── Data for this exercise ──
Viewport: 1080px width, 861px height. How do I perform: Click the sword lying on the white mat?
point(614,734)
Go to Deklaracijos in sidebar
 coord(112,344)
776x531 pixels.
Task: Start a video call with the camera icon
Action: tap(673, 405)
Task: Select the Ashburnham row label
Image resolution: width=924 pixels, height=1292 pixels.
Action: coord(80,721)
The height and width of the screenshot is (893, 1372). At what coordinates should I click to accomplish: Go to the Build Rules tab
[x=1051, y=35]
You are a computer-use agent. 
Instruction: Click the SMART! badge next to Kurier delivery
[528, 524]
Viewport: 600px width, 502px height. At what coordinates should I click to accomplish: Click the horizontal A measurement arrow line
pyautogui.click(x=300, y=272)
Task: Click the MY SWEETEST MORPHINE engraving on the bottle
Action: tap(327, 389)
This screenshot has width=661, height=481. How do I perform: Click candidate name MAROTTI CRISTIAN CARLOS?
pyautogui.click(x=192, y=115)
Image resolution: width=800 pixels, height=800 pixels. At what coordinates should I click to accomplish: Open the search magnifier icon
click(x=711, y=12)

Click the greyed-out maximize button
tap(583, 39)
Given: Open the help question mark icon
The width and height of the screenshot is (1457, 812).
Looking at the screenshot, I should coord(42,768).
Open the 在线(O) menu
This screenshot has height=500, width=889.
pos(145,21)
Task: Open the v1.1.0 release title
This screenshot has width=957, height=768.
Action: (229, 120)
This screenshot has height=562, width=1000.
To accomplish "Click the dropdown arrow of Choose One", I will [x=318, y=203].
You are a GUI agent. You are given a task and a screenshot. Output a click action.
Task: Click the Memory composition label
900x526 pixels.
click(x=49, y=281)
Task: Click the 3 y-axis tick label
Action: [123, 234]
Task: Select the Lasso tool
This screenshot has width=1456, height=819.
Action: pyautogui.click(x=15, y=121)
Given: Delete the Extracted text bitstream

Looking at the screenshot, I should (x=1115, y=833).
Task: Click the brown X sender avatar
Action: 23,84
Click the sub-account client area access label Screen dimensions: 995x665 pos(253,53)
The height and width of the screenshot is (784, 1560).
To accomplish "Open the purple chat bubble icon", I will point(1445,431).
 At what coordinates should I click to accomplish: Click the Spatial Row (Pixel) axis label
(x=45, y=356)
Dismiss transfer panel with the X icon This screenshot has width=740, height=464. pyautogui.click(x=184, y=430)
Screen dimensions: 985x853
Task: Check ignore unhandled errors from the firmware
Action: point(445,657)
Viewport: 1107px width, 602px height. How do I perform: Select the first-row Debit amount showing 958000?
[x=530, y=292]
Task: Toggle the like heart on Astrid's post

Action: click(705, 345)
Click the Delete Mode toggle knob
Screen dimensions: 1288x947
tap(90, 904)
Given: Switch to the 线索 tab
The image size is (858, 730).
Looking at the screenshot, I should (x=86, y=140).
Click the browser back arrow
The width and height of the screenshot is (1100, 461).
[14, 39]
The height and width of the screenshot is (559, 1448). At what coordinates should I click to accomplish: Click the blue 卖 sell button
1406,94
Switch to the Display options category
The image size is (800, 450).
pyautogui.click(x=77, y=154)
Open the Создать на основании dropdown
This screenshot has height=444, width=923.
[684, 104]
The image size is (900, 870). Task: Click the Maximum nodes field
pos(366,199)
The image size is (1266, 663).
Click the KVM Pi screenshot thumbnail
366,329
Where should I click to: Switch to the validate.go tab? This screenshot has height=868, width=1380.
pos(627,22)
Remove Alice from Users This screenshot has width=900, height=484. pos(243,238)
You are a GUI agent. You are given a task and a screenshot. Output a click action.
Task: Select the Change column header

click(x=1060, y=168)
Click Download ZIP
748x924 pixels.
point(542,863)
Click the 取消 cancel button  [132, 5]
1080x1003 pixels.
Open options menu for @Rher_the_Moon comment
───
Try it: Put down each entry again, unchanged and complete.

Solved exercise:
Viewport: 1080px width, 861px height. How do I perform: Click the sword lying on the white mat?
point(614,734)
Go to Deklaracijos in sidebar
 coord(112,344)
776x531 pixels.
Task: Start a video call with the camera icon
Action: tap(673, 405)
Task: Select the Ashburnham row label
Image resolution: width=924 pixels, height=1292 pixels.
Action: coord(80,721)
The height and width of the screenshot is (893, 1372). At what coordinates should I click to accomplish: Go to the Build Rules tab
[x=1051, y=35]
You are a computer-use agent. 
Instruction: Click the SMART! badge next to Kurier delivery
[528, 524]
Viewport: 600px width, 502px height. At what coordinates should I click to accomplish: Click the horizontal A measurement arrow line
pyautogui.click(x=300, y=272)
Task: Click the MY SWEETEST MORPHINE engraving on the bottle
Action: tap(327, 389)
This screenshot has width=661, height=481. How do I perform: Click candidate name MAROTTI CRISTIAN CARLOS?
pyautogui.click(x=192, y=115)
Image resolution: width=800 pixels, height=800 pixels. At what coordinates should I click to accomplish: Open the search magnifier icon
click(x=711, y=12)

Click the greyed-out maximize button
tap(583, 39)
Given: Open the help question mark icon
The width and height of the screenshot is (1457, 812).
Looking at the screenshot, I should coord(42,768).
Open the 在线(O) menu
This screenshot has height=500, width=889.
pos(145,21)
Task: Open the v1.1.0 release title
This screenshot has width=957, height=768.
Action: (229, 120)
This screenshot has height=562, width=1000.
To accomplish "Click the dropdown arrow of Choose One", I will [x=318, y=203].
You are a GUI agent. You are given a task and a screenshot. Output a click action.
Task: Click the Memory composition label
900x526 pixels.
click(x=49, y=281)
Task: Click the 3 y-axis tick label
Action: [123, 234]
Task: Select the Lasso tool
This screenshot has width=1456, height=819.
Action: pyautogui.click(x=15, y=121)
Given: Delete the Extracted text bitstream

Looking at the screenshot, I should (x=1115, y=833).
Task: Click the brown X sender avatar
Action: 23,84
Click the sub-account client area access label Screen dimensions: 995x665 pos(253,53)
The height and width of the screenshot is (784, 1560).
To accomplish "Open the purple chat bubble icon", I will point(1445,431).
 At what coordinates should I click to accomplish: Click the Spatial Row (Pixel) axis label
(x=45, y=356)
Dismiss transfer panel with the X icon This screenshot has width=740, height=464. pyautogui.click(x=184, y=430)
Screen dimensions: 985x853
Task: Check ignore unhandled errors from the firmware
Action: point(445,657)
Viewport: 1107px width, 602px height. How do I perform: Select the first-row Debit amount showing 958000?
[x=530, y=292]
Task: Toggle the like heart on Astrid's post

Action: click(705, 345)
Click the Delete Mode toggle knob
Screen dimensions: 1288x947
tap(90, 904)
Given: Switch to the 线索 tab
The image size is (858, 730).
Looking at the screenshot, I should (x=86, y=140).
Click the browser back arrow
The width and height of the screenshot is (1100, 461).
[14, 39]
The height and width of the screenshot is (559, 1448). At what coordinates should I click to accomplish: Click the blue 卖 sell button
1406,94
Switch to the Display options category
The image size is (800, 450).
pyautogui.click(x=77, y=154)
Open the Создать на основании dropdown
This screenshot has height=444, width=923.
[684, 104]
The image size is (900, 870). Task: Click the Maximum nodes field
pos(366,199)
The image size is (1266, 663).
Click the KVM Pi screenshot thumbnail
366,329
Where should I click to: Switch to the validate.go tab? This screenshot has height=868, width=1380.
pos(627,22)
Remove Alice from Users This screenshot has width=900, height=484. pos(243,238)
You are a GUI agent. You are given a task and a screenshot. Output a click action.
Task: Select the Change column header

click(x=1060, y=168)
Click Download ZIP
748x924 pixels.
point(542,863)
Click the 取消 cancel button  [132, 5]
1080x1003 pixels.
Open options menu for @Rher_the_Moon comment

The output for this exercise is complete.